(EXCERPTED RECORDS)

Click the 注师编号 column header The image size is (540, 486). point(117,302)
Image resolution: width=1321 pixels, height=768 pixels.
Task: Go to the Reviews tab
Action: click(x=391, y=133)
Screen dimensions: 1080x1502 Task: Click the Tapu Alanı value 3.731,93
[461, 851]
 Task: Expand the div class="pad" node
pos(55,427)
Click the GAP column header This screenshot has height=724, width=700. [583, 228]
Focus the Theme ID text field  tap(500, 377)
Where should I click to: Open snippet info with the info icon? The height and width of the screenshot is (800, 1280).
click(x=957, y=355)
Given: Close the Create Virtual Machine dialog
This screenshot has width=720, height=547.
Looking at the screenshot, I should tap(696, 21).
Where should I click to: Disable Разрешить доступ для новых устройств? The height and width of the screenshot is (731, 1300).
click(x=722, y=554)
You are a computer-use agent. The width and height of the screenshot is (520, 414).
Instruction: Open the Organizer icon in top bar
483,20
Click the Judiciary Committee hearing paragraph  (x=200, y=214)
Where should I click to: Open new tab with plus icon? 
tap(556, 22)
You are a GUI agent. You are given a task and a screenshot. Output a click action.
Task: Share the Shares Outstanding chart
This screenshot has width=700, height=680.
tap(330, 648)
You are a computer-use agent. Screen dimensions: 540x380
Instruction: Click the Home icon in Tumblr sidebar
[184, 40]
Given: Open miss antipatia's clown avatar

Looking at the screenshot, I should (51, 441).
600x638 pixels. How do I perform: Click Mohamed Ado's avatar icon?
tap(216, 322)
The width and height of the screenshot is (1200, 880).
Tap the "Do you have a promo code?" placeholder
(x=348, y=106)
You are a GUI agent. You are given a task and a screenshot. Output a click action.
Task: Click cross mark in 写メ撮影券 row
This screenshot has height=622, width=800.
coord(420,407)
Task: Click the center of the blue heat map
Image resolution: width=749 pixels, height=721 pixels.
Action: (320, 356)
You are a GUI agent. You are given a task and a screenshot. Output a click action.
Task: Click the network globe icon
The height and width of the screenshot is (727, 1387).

(End EXCERPTED RECORDS)

Your reply must contain each entry, reproduced exactly.

## ANSWER SPACE:
Click the 注师编号 column header The image size is (540, 486). point(117,302)
Image resolution: width=1321 pixels, height=768 pixels.
Task: Go to the Reviews tab
Action: click(x=391, y=133)
Screen dimensions: 1080x1502 Task: Click the Tapu Alanı value 3.731,93
[461, 851]
 Task: Expand the div class="pad" node
pos(55,427)
Click the GAP column header This screenshot has height=724, width=700. [583, 228]
Focus the Theme ID text field  tap(500, 377)
Where should I click to: Open snippet info with the info icon? The height and width of the screenshot is (800, 1280).
click(x=957, y=355)
Given: Close the Create Virtual Machine dialog
This screenshot has width=720, height=547.
Looking at the screenshot, I should tap(696, 21).
Where should I click to: Disable Разрешить доступ для новых устройств? The height and width of the screenshot is (731, 1300).
click(x=722, y=554)
You are a computer-use agent. The width and height of the screenshot is (520, 414).
Instruction: Open the Organizer icon in top bar
483,20
Click the Judiciary Committee hearing paragraph  (x=200, y=214)
Where should I click to: Open new tab with plus icon? 
tap(556, 22)
You are a GUI agent. You are given a task and a screenshot. Output a click action.
Task: Share the Shares Outstanding chart
This screenshot has width=700, height=680.
tap(330, 648)
You are a computer-use agent. Screen dimensions: 540x380
Instruction: Click the Home icon in Tumblr sidebar
[184, 40]
Given: Open miss antipatia's clown avatar

Looking at the screenshot, I should (51, 441).
600x638 pixels. How do I perform: Click Mohamed Ado's avatar icon?
tap(216, 322)
The width and height of the screenshot is (1200, 880).
Tap the "Do you have a promo code?" placeholder
(x=348, y=106)
You are a GUI agent. You are given a task and a screenshot. Output a click action.
Task: Click cross mark in 写メ撮影券 row
This screenshot has height=622, width=800.
coord(420,407)
Task: Click the center of the blue heat map
Image resolution: width=749 pixels, height=721 pixels.
Action: (320, 356)
You are a GUI agent. You are given a task and a screenshot. Output a click action.
Task: Click the network globe icon
The height and width of the screenshot is (727, 1387).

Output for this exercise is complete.